Provas com mais de uma hora, treinos intervalados intensos, atividade debaixo de sol forte, sessões seguidas no mesmo dia: é essa a vizinhança onde a garrafinha azul ganha função. Fora dela, o que você está bebendo é, na prática, um refrigerante um pouco menos doce.

O outro lado da conta: açúcar e caloria

Aqui mora a parte que ninguém gosta de ouvir. A Organização Mundial da Saúde recomenda que o açúcar livre fique abaixo de 10% das calorias do dia e sugere que abaixo de 5% (algo perto de 25 gramas, umas seis colheres de chá) traz benefício ainda maior. Uma porção de isotônico já entrega uma fatia disso sem que você tenha comido nada. Tomar num treino curto, todo dia, "porque faz bem", é somar açúcar e caloria que você não gastou.

Isso responde direto à dúvida de quem pergunta se isotônico engorda. A bebida em si não tem poder especial de engordar ninguém. Mas caloria líquida entra fácil e sacia pouco. Repetida fora de contexto, ela pesa na conta do dia como qualquer bebida adoçada. O Guia Alimentar para a População Brasileira é claro nesse ponto: refrigerantes e bebidas adoçadas têm bastante água, mas não são fonte adequada de hidratação. A base é água pura mesmo, mais a água que vem da comida de verdade.

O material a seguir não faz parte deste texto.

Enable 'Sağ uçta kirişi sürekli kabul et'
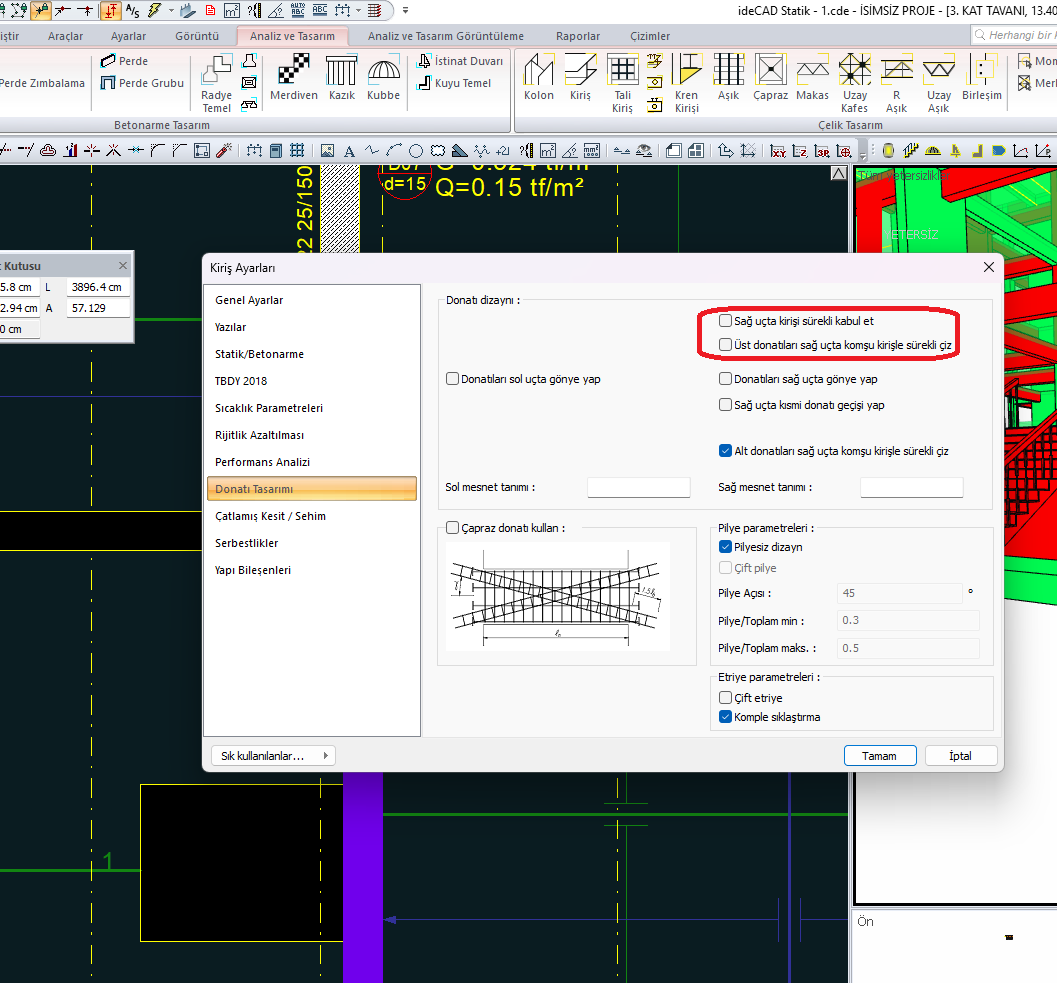1057x983 pixels. [x=725, y=320]
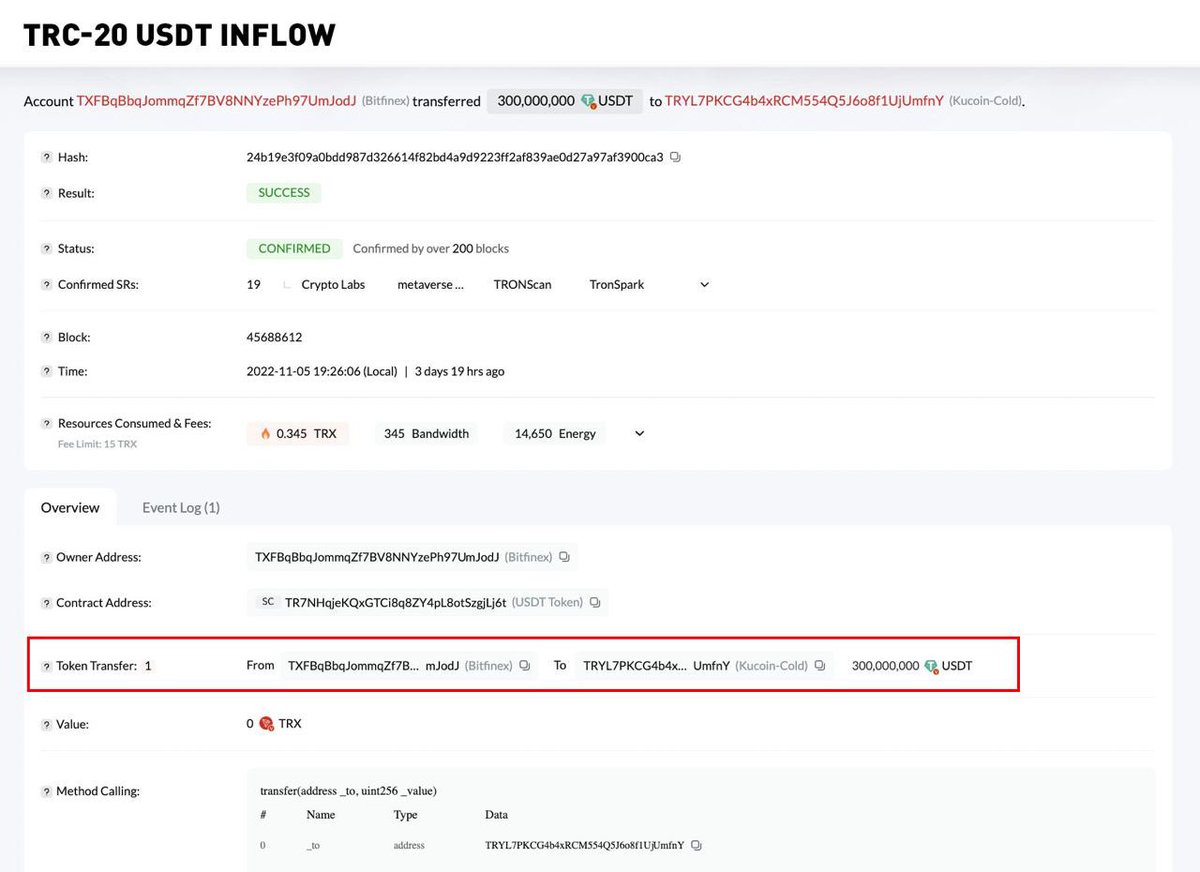The height and width of the screenshot is (872, 1200).
Task: Copy the Kucoin-Cold address in Token Transfer row
Action: (819, 665)
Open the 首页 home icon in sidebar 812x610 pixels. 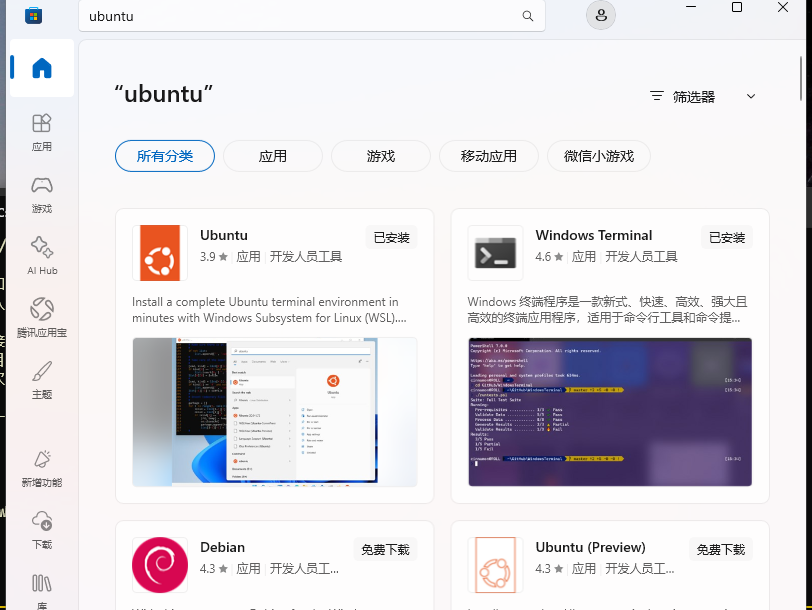[41, 68]
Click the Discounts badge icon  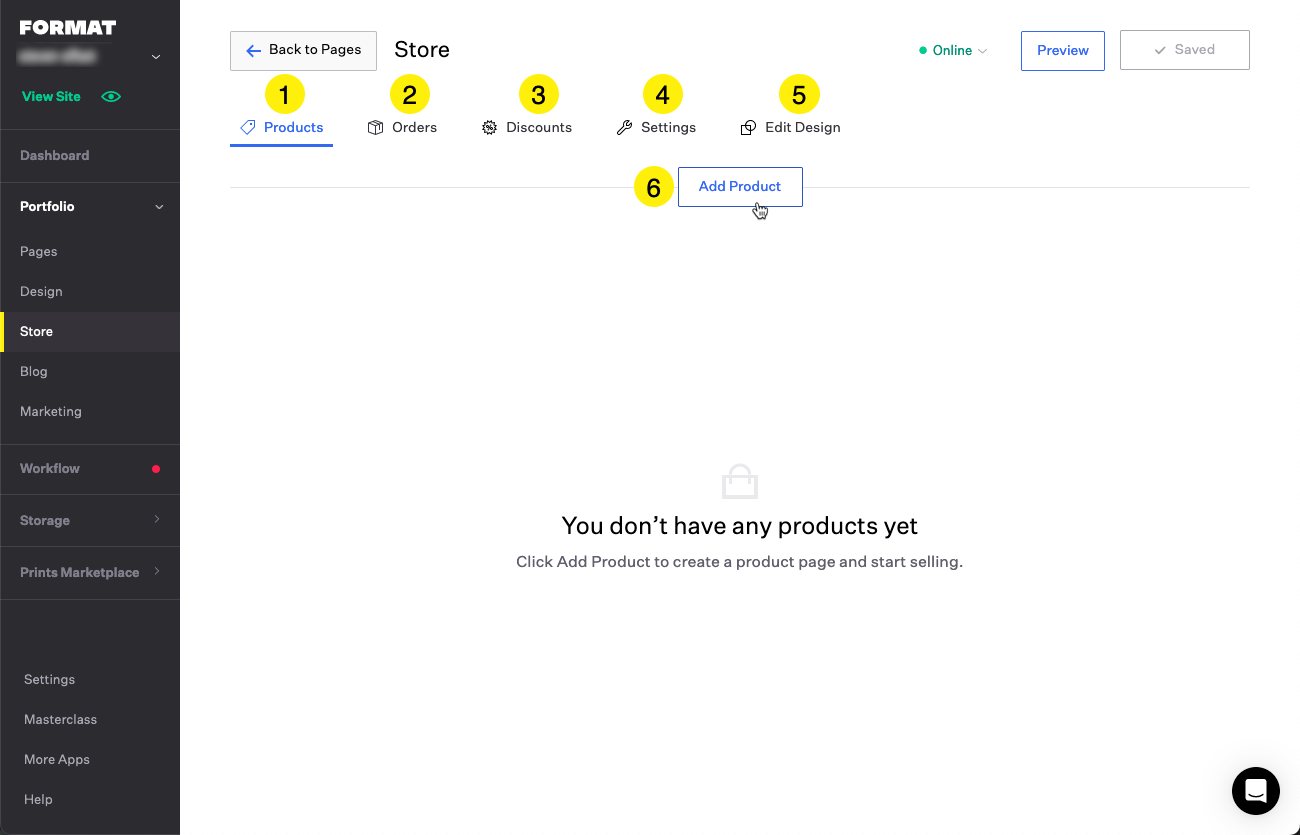[489, 128]
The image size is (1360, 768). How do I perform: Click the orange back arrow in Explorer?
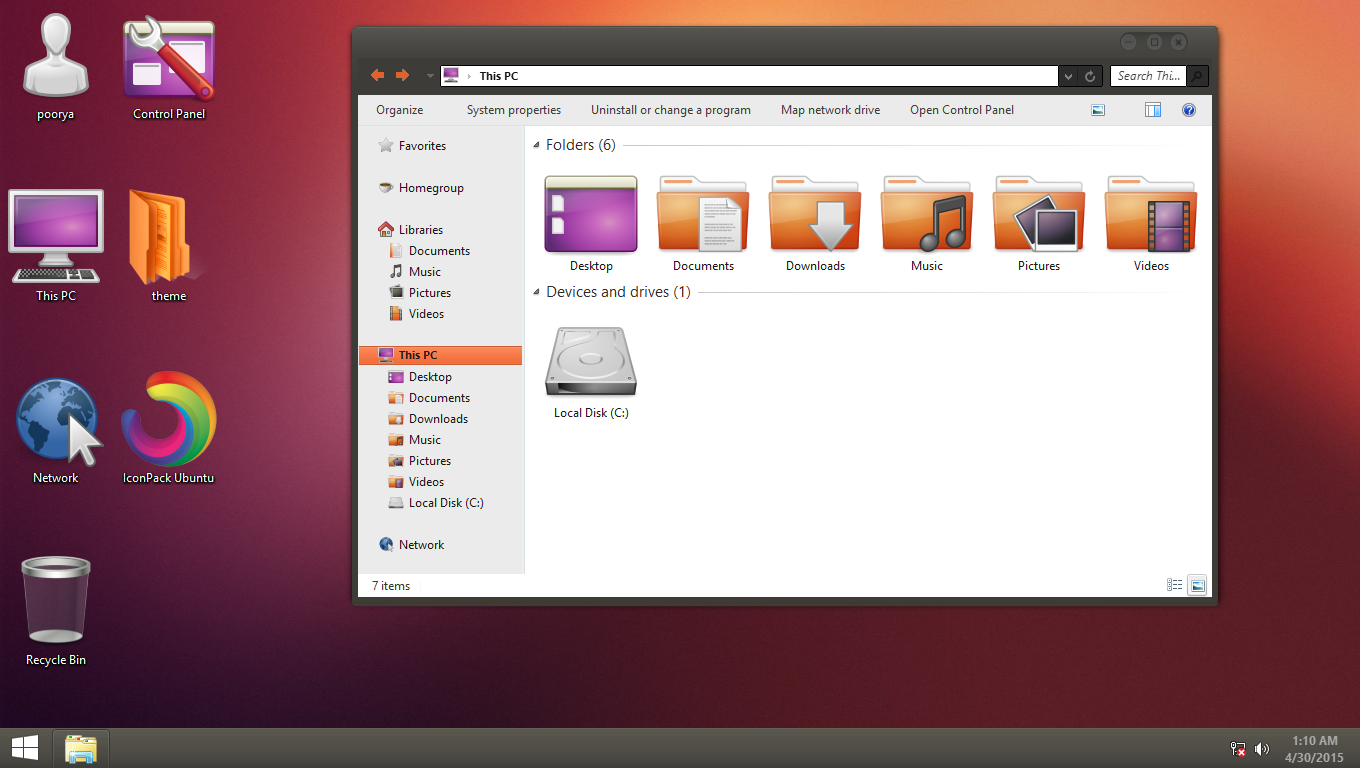pos(377,76)
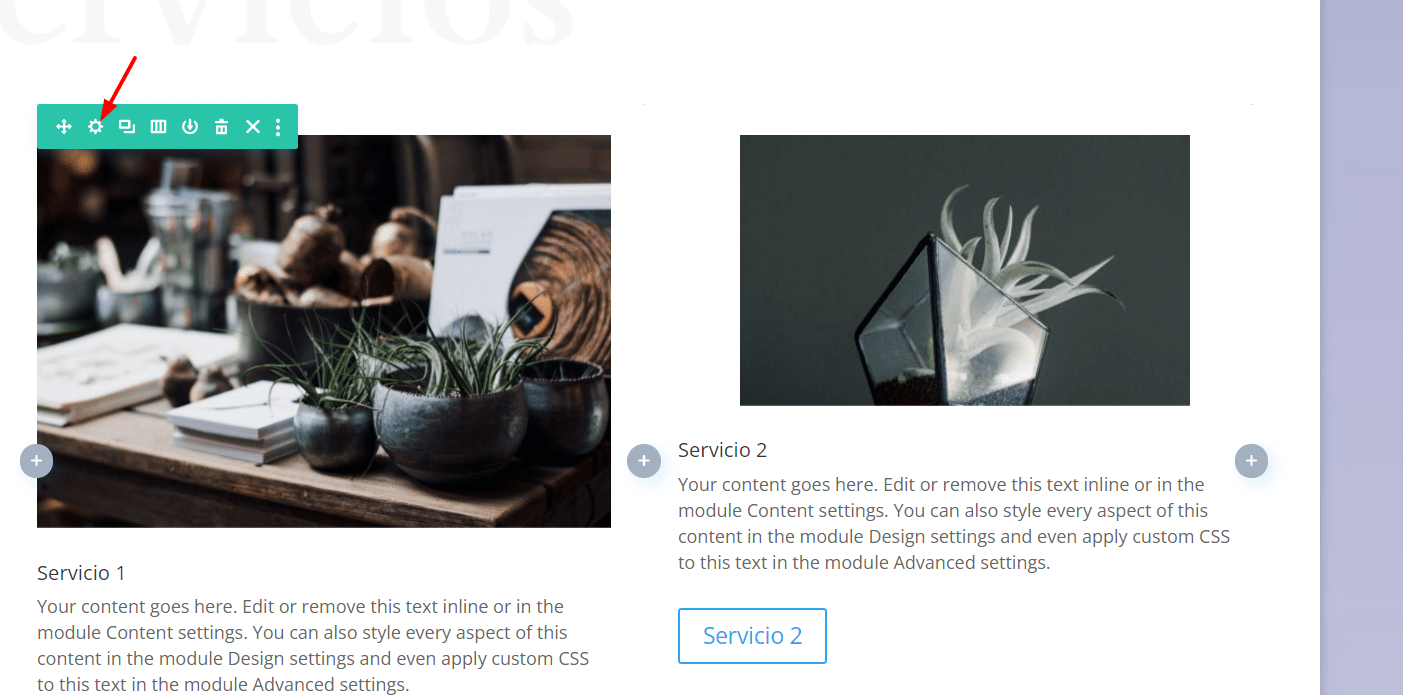Click the plus button between the two columns
This screenshot has height=695, width=1403.
pos(644,461)
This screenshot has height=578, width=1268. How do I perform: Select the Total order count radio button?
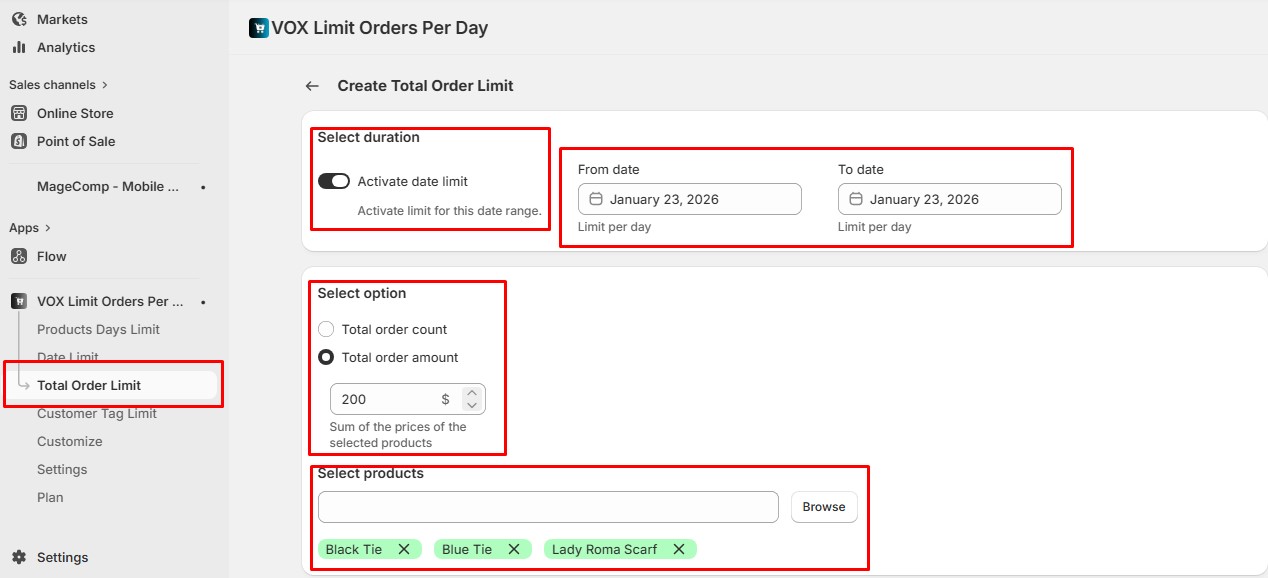click(326, 329)
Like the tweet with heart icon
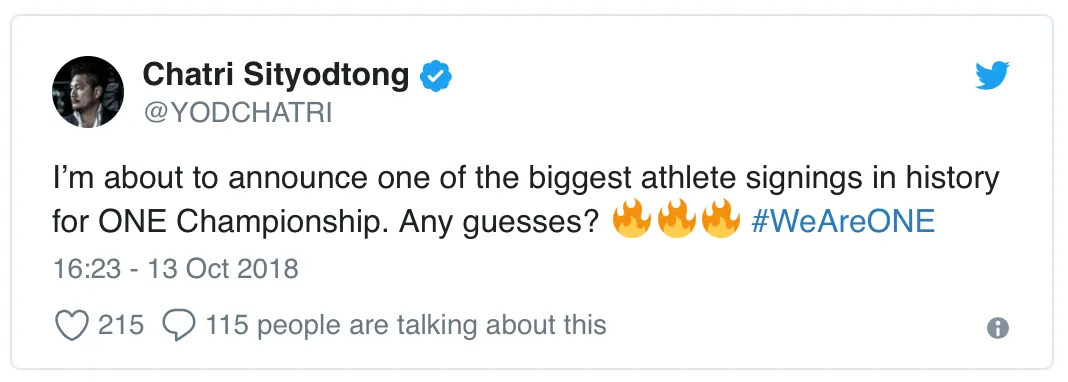The image size is (1068, 382). [x=72, y=325]
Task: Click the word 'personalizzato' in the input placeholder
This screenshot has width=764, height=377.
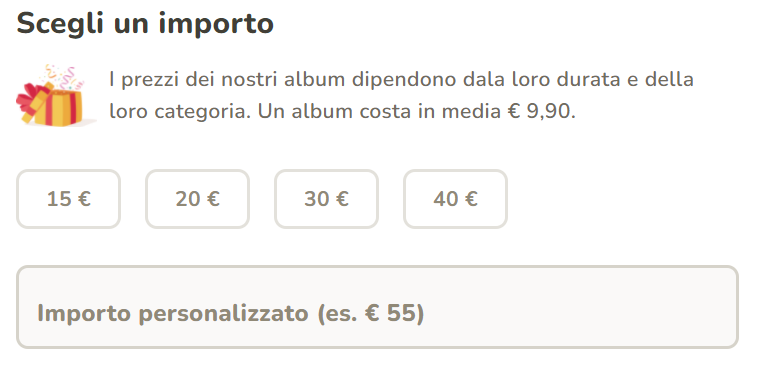Action: click(224, 314)
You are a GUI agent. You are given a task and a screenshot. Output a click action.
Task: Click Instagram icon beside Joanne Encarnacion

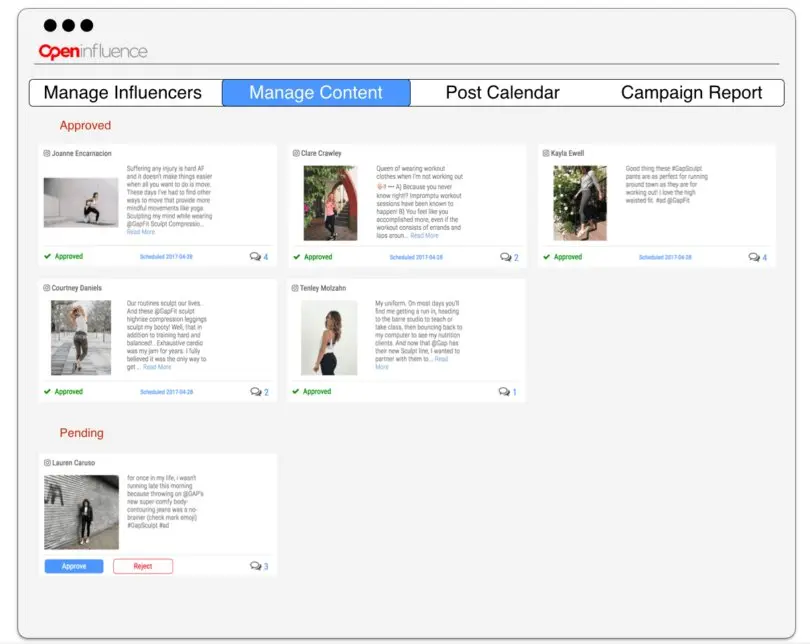point(46,153)
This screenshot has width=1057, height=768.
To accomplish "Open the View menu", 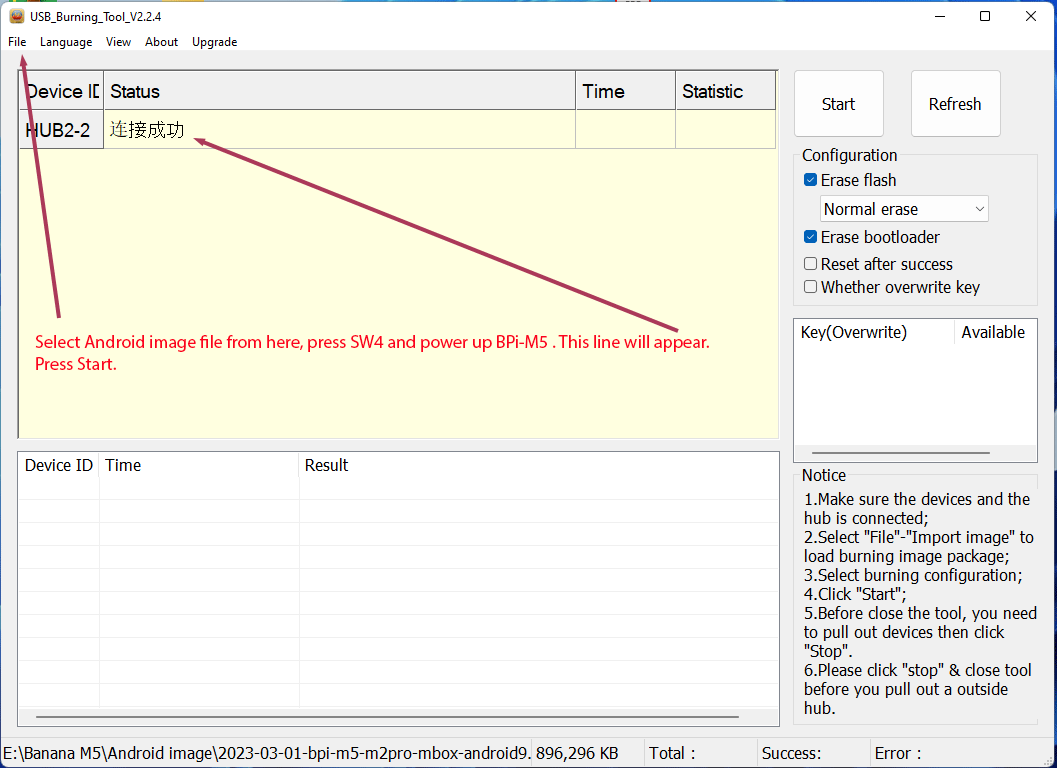I will click(x=118, y=42).
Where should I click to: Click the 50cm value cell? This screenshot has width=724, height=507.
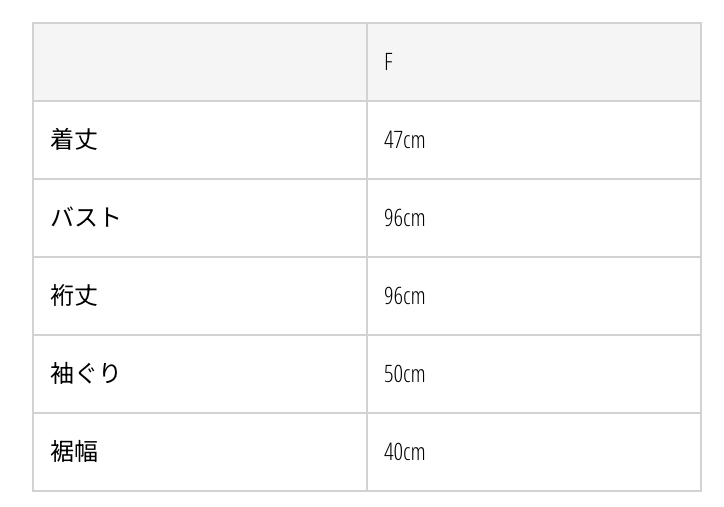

Como saber se você precisa repor

Não precisa de fórmula complicada. Alguns sinais práticos ajudam. O treino passou de uma hora e foi puxado? Estava muito calor e você suou a valer? A roupa ficou pesada de suor, xixi escuro depois, boca seca que não passa? Se a resposta é sim pra mais de um, faz sentido repor com algo que tenha sódio, não só água. Se foi um treino comum, curto, num dia ameno, seu corpo pede água e talvez a próxima refeição. Só isso.

Uma pista boa e barata é o próprio corpo pedindo. O Ministério da Saúde orienta atender aos primeiros sinais de sede em vez de esperar sentir muita. Sede não é o inimigo, é o aviso funcionando.

A versão caseira

Dá pra montar algo parecido em casa sem pagar por marca: água, uma pitada de sal e o suco de meio limão ou de uma laranja pra dar sódio, potássio e um pouco de carboidrato natural. Sai mais barato e você controla o açúcar. Não fica idêntico ao produto de prateleira, e pra prova de verdade um profissional acerta melhor as quantidades pro seu caso, mas pro esforço longo do fim de semana costuma dar conta.

Se eu tivesse que resumir numa frase: isotônico é ferramenta de cenário específico, superestimada no resto. Guarde a garrafinha azul pro dia em que o suor pingar de verdade. No treino de terça à noite, encha o squeeze na torneira e siga.

Este conteúdo é informativo e não substitui a orientação de um médico ou nutricionista. Decisões sobre dieta, hidratação ou suplementação devem ser tomadas com acompanhamento profissional, considerando o seu caso.